Indeed, Wayneroy’s live shows often feature on-the-spot communication with the audience depending on the vibe he feels. He cites Justin Timberlake and his ‘awesome musicians that vibe well together’ and producer-turned-artist Ryan Leslie as people he admires.
“Anyone who is interested in music would say Ryan’s production and live stuff is where it’s at,” the musician says.
“I love being on stage; I love the look on an audience member’s face when I hit a note or sing a lyric [that resonates with the crowd.]”
Wayneroy’s themes and lyrics are universally-relatable, which can only stand him in great stead for his career.
“I represent for Cayman and am from here; at the end of the day though they can relate to everything else I am saying. The point is to reach as many people as you can reach. Of course there are tracks where I relate taking trips to Cayman and the beach but as far as talking about coconuts … no.
“You need to be true to who you are. I never sing a song about things I don’t know about, you won’t hear me singing about driving around Bucattis; I stay true to who I am.”
Rihanna’s experiences come to mind, I suggest. Turns out that Wayneroy already worked with the Bajan superstar on her debut album.

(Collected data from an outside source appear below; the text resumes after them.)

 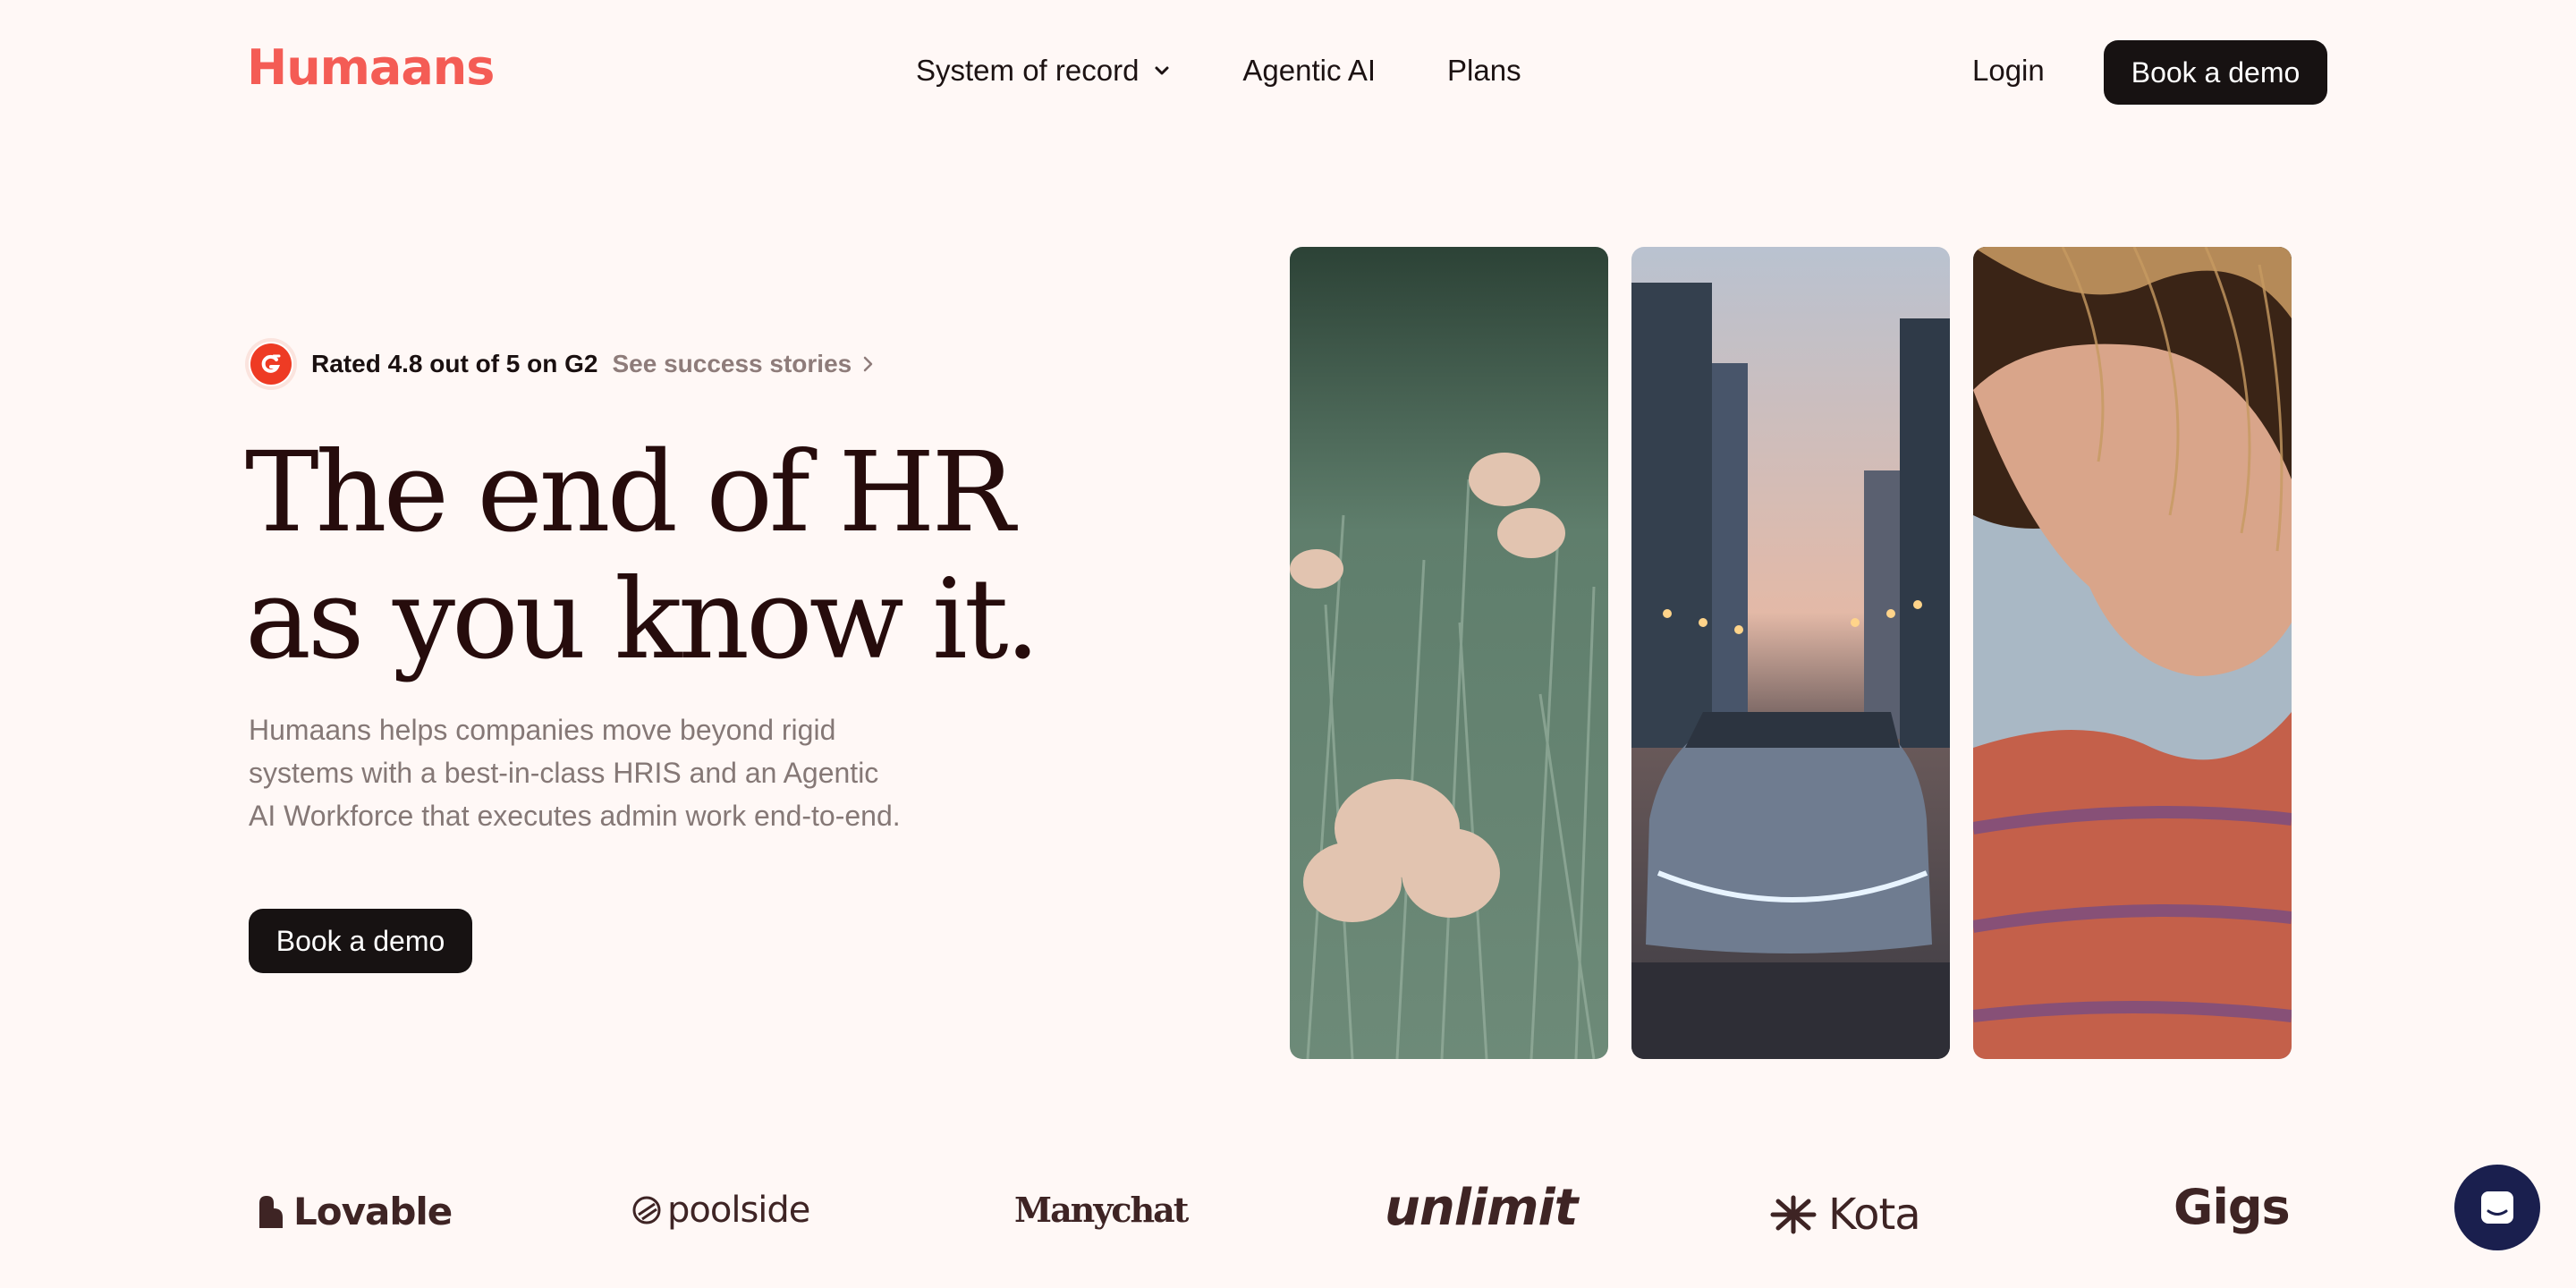 I want to click on chevron-right-icon, so click(x=868, y=364).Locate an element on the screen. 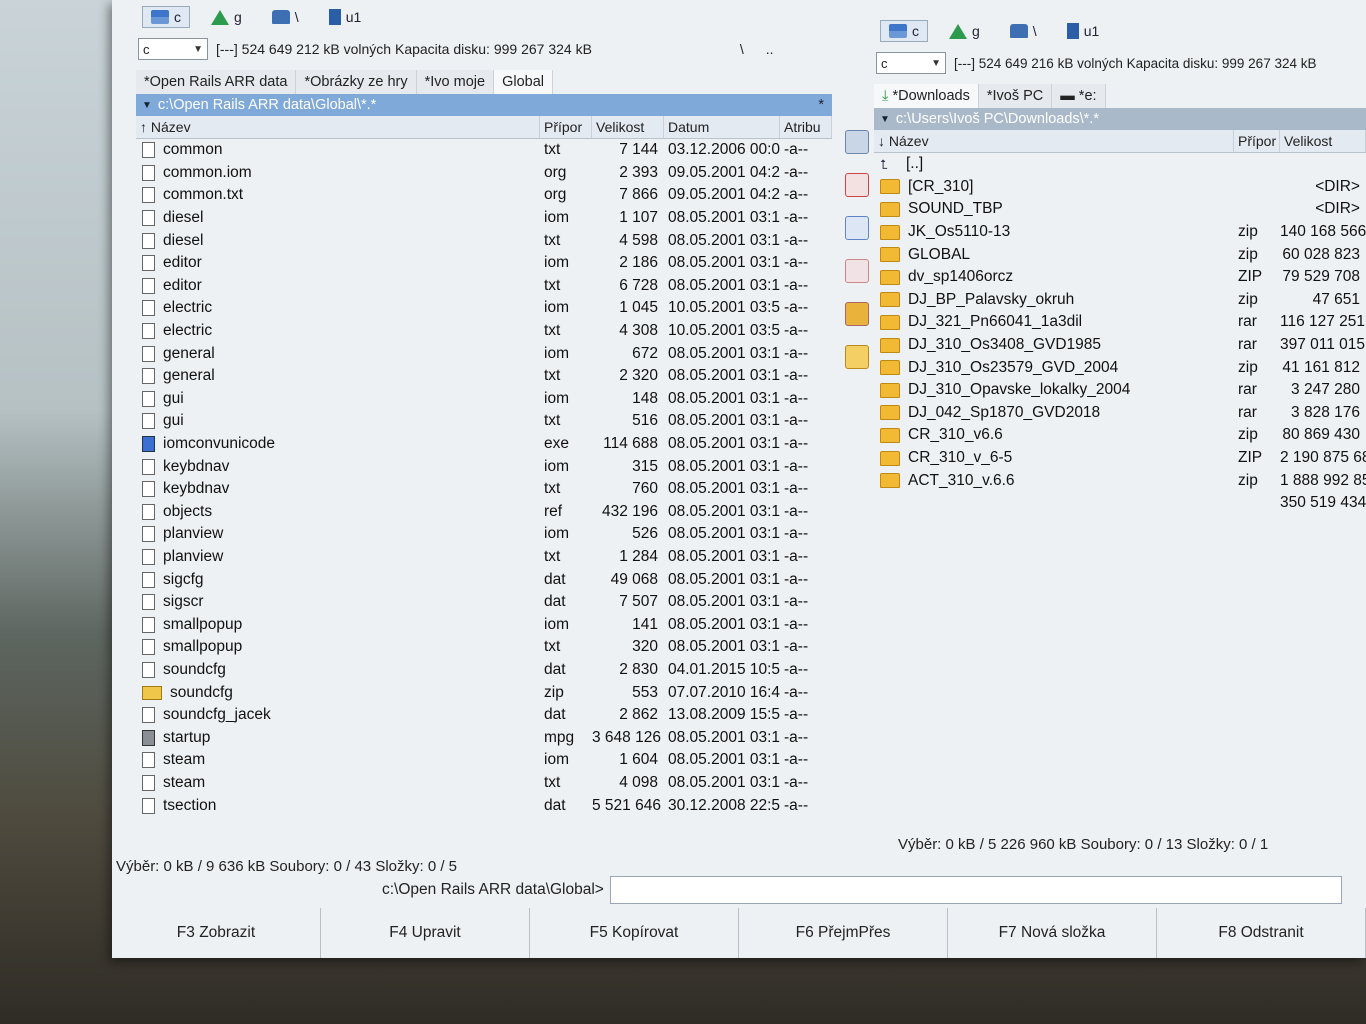 The width and height of the screenshot is (1366, 1024). table-row: CR_310_v6.6 zip 80 869 430 is located at coordinates (1120, 436). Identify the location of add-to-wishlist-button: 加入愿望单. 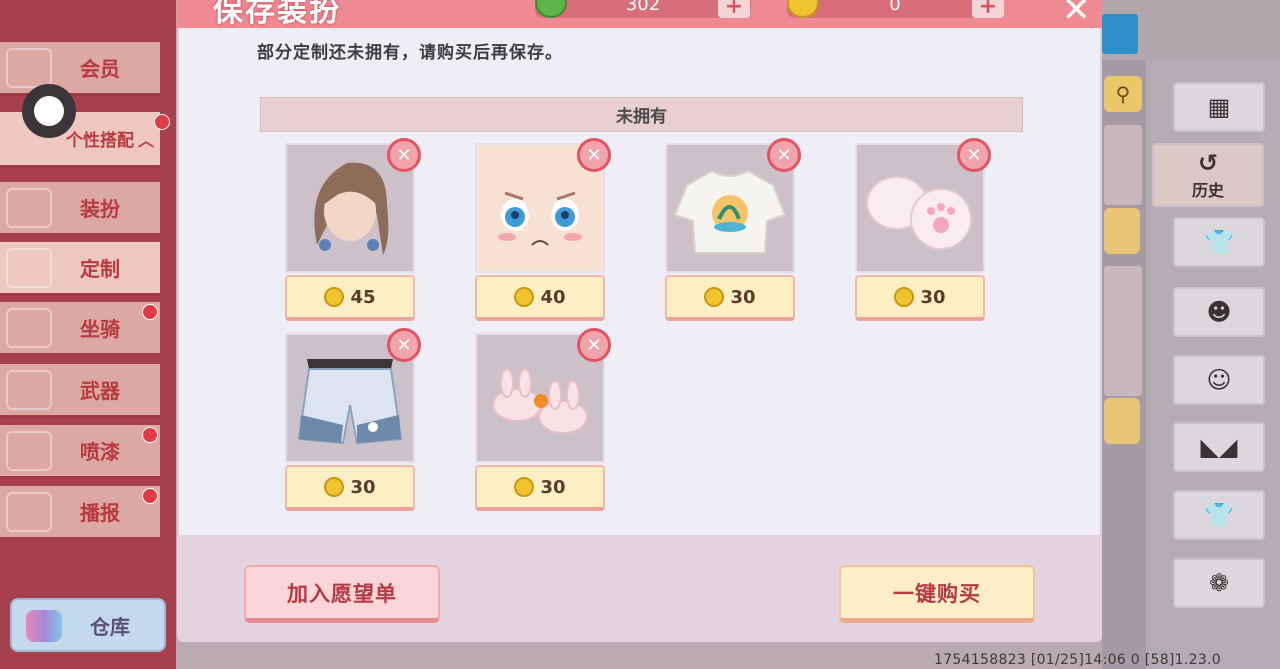
(342, 594).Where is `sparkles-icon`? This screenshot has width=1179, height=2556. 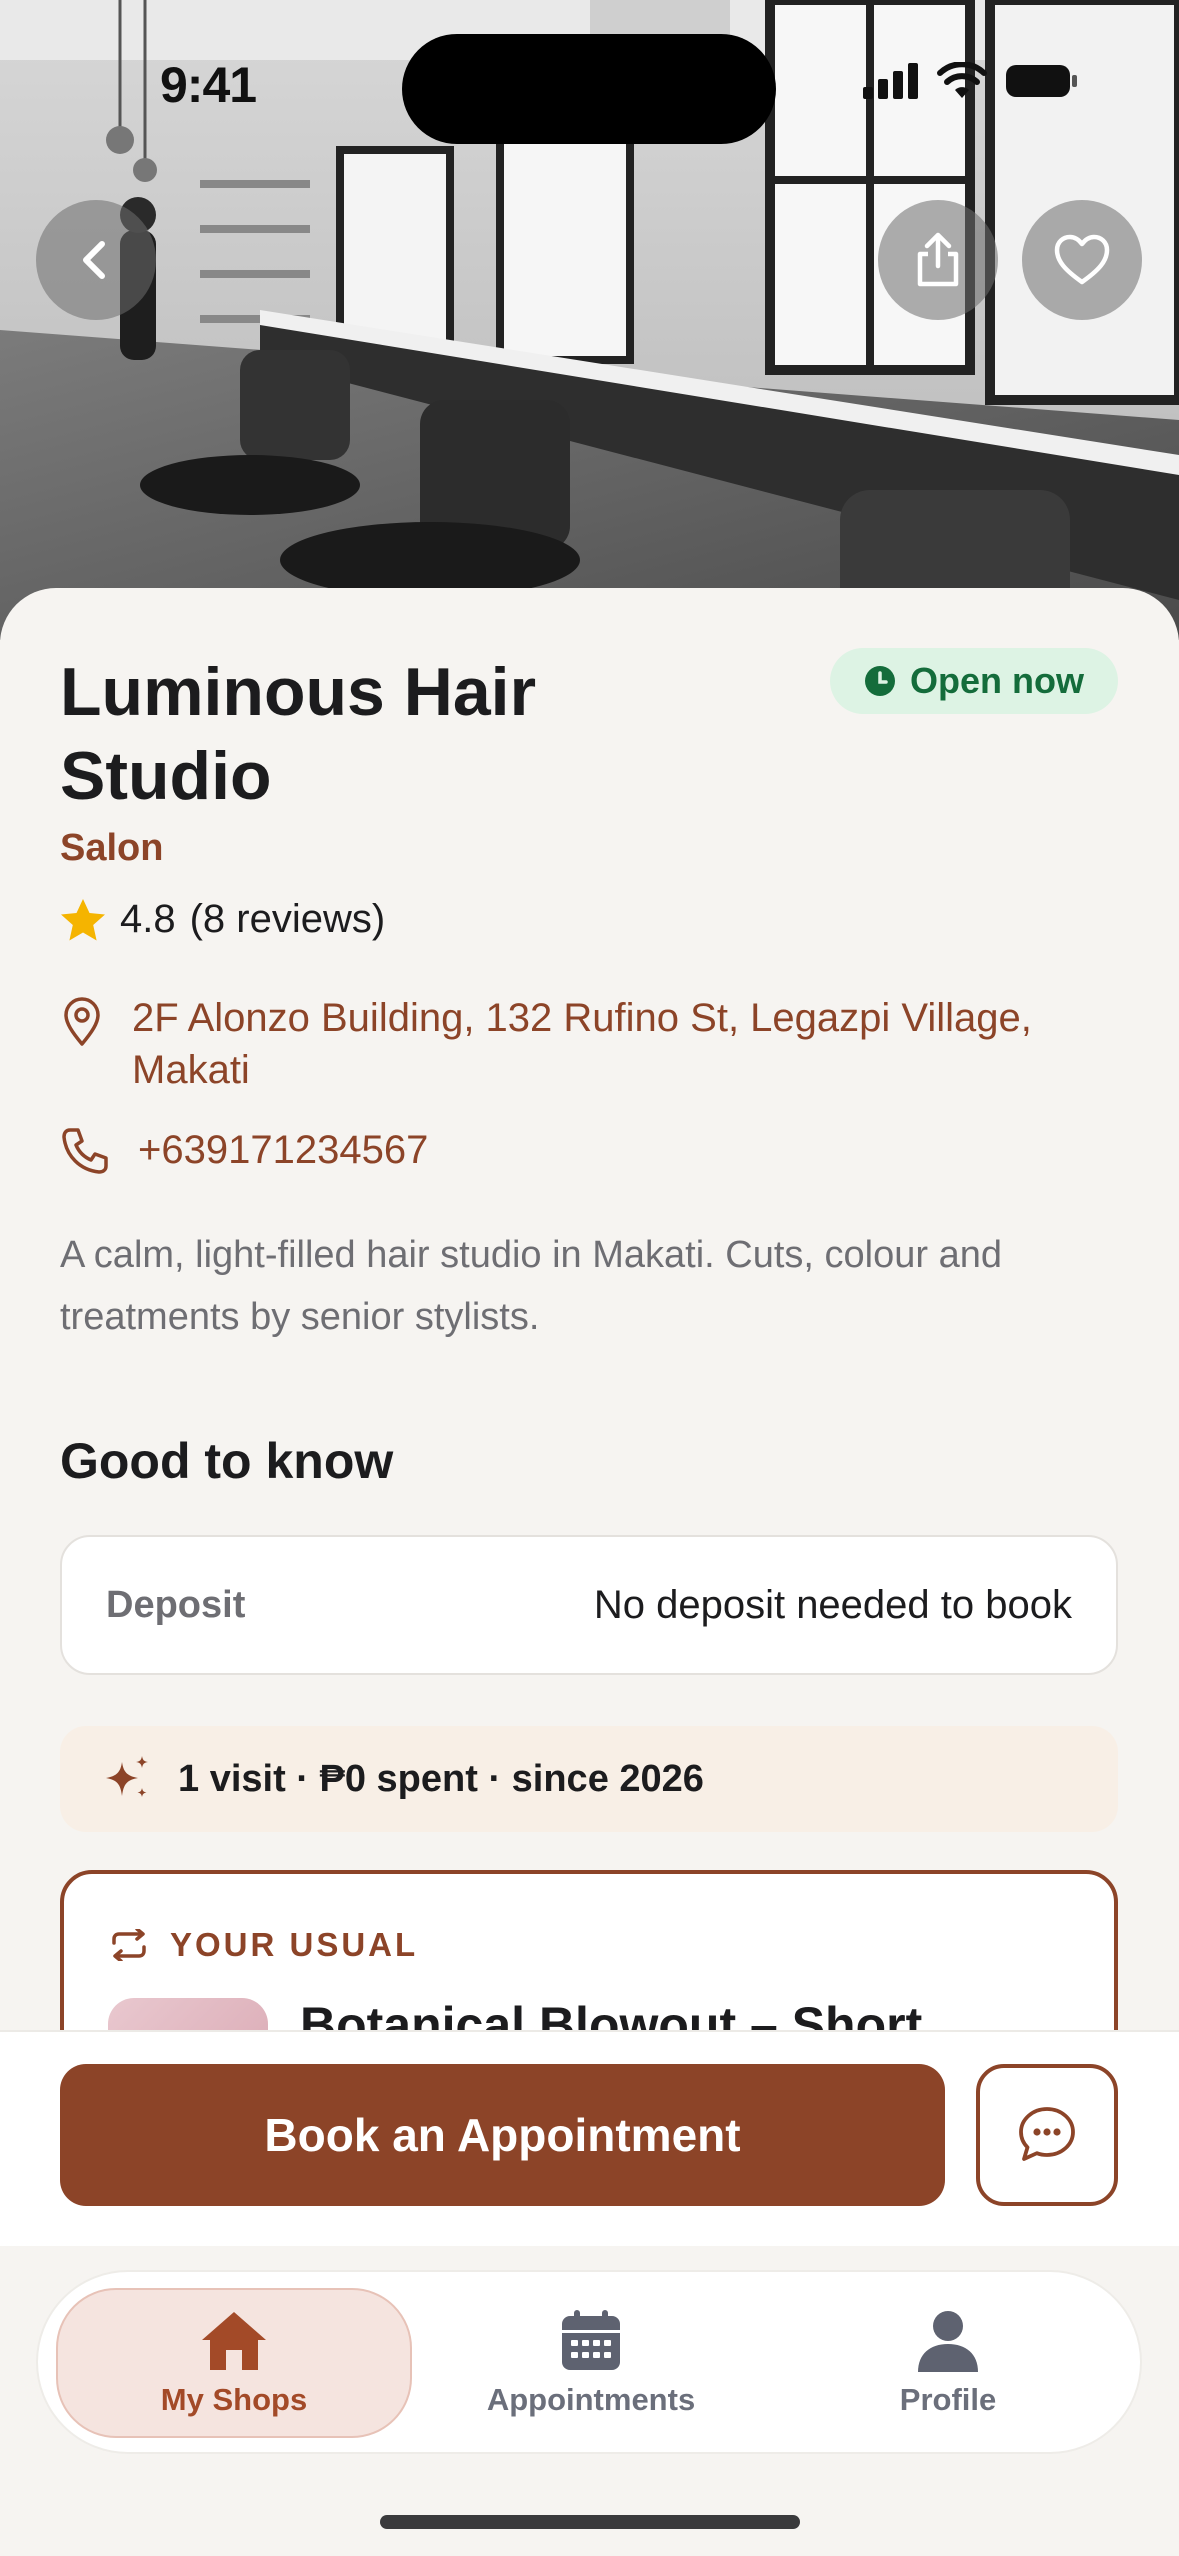
sparkles-icon is located at coordinates (127, 1776). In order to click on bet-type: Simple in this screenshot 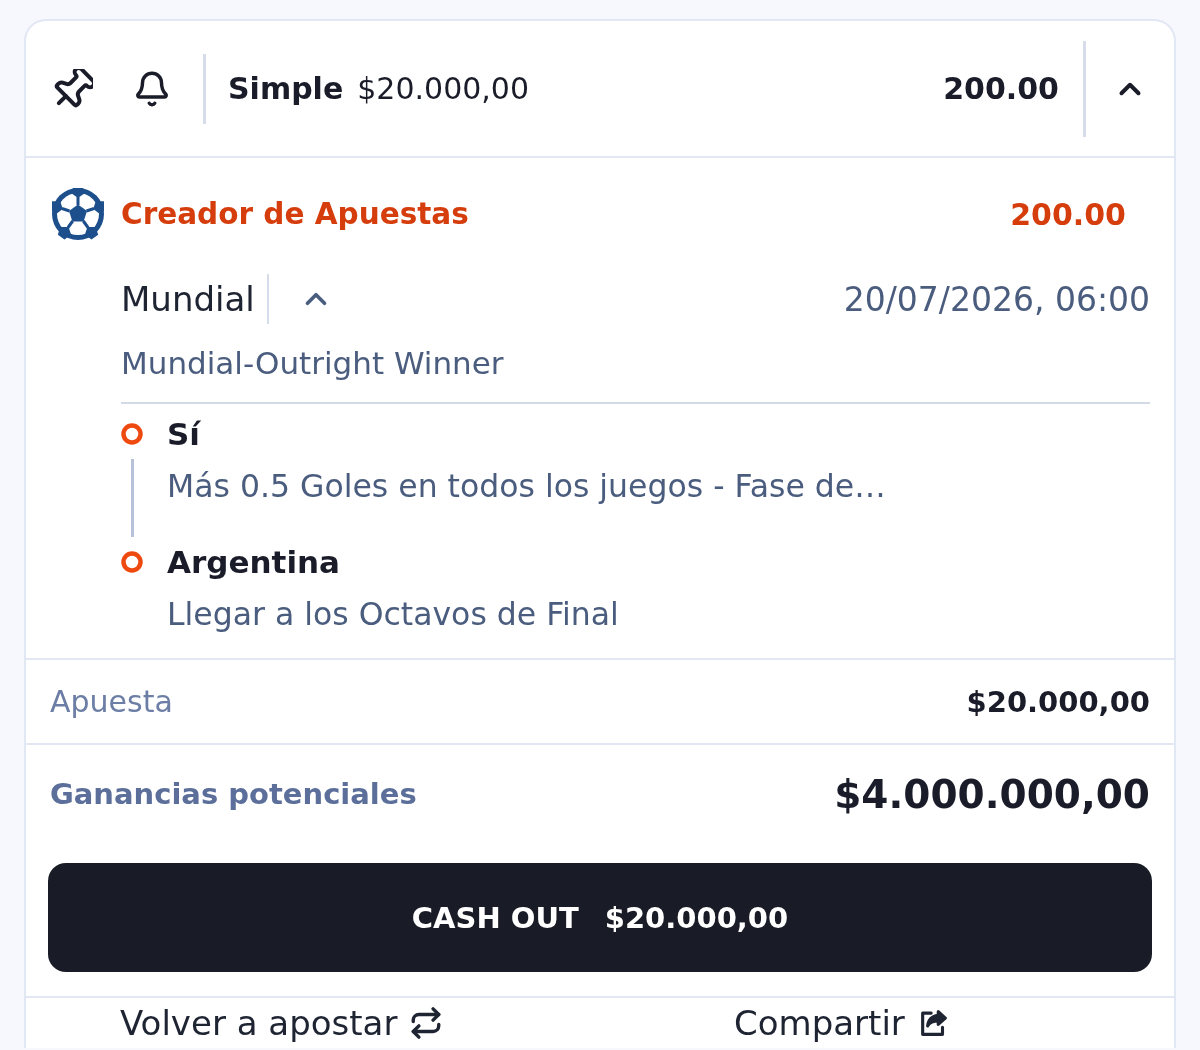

“Her first album was more Caribbean-sounding, but that exposed her to the market then she could progress as an artist,” he notes, wrapping it up sagely.
First fruits of Wayneroy’s record deal, he says, may be available to the public as soon as December or January.
“I got some serious work from now until the end of the year,” he concludes.
“I am booked from now to Thanksgiving at least with travelling, working, studio time.”
He wouldn’t have it any other way, of course.
With a combination of good looks, great moves, catchy songs and crucially the drive and experience to negotiate his way through a competitive and often unforgiving industry, Wayneroy’s journey is only just beginning.
Go get em, BoBo.
Editor’s note: This story has been corrected from its original version.